By Tufail Ahmad, New Age Islam
16 September 2016
On September 13, the first day of Eid Al-Azha, major mosques were shut down in Kashmir. Amid the continued rioting, 78 lives were lost and a thousand people were injured over past two months. In present times, nations are invaded by ideas emerging from internal and external sources. There are two recent examples of this argument. One, Syrian refugees arriving in Europe have practically invaded local cultures, disturbing the rule of law in European countries. Two, in India television debates about pellets guns have emerged as more powerful than bullets, thereby posing a threat to peace in Kashmir. The tragedy of the Indian mind is that, in responding to the war in Kashmir created by the Pakistani-jihadi mind – it is seeking a political solution.
In this context, discussed below are some difficult ways to resolve the Kashmir issue but first look at a brief history of the conflict. At the Partition in 1947, Jammu & Kashmir was an autonomous state ruled by Maharaja Hari Singh. The newly created Pakistan invaded the princely state in October 1947. Hari Singh could not fight and sought military help from India. Lord Mountbatten who was the governor general of free India initially refused to send military aid. However, Indian troops arrived in Kashmir after Hari Singh signed an Instrument of Accession to India. At that time Pakistanis, who included jihadi fighters from the Pakistani tribal region, were seen as invaders by local Kashmiris who joined hands with Indian troops to fight against them.
Against the advice of Indian military generals, Prime Minister Jawaharlal Nehru took the issue to the United Nations Security Council which passed, among others, the Resolution 47 of April 21, 1948. As per the resolution, the first step was for Pakistan to withdraw all its troops from Jammu & Kashmir. The second step was for India to progressively reduce its forces after it was established by the UN that Pakistani troops were withdrawn. The third step was to hold a plebiscite. Since Pakistan was seen then by Kashmiris as an invader state, it did not like the idea of a plebiscite and did not fulfil the first step of withdrawing troops. Consequently, the second and third steps did not materialise. Also, Resolution 47 is contained in Chapter VI of the UN Charter which is not binding.
And, the Kashmir conflict has a typical Islamic lineage. As per Islamic teachings, Islam protects non-Muslim minorities living in an Islamic state. However, it does so only when non-Muslim minorities accept to live as Dhimmis (second class citizens) and pay Jizya, which is a tax on non-Muslims. However, this is not merely a tax in neutral terms. This is essentially a religious tax which must be paid by non-Muslims to get their life protected by an Islamic ruler, which means that a non-Muslim must pay Jizya to buy a right to life and renew it every year. It means that Islam is not merely a religion, but also an ideology of power.

> _Supplied data_:
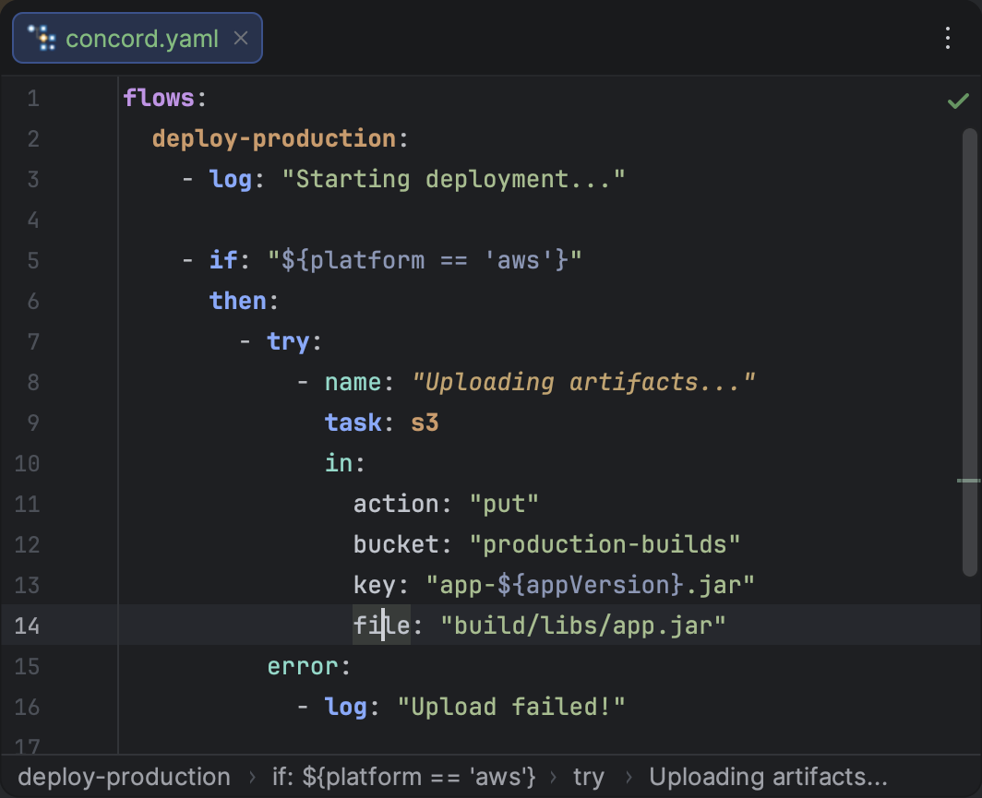Click the try breadcrumb
This screenshot has height=798, width=982.
click(588, 777)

> _Objective_: Please explain, in one to three sentences, why the Kashmir article says the second and third steps of Resolution 47 did not happen.

> _The completed task_: Kashmiris then saw Pakistan as an invader state, so Pakistan disliked the idea of a plebiscite and did not withdraw its troops from Jammu & Kashmir, which was the first step. Because that step was never fulfilled, India's progressive reduction of forces and the plebiscite did not take place.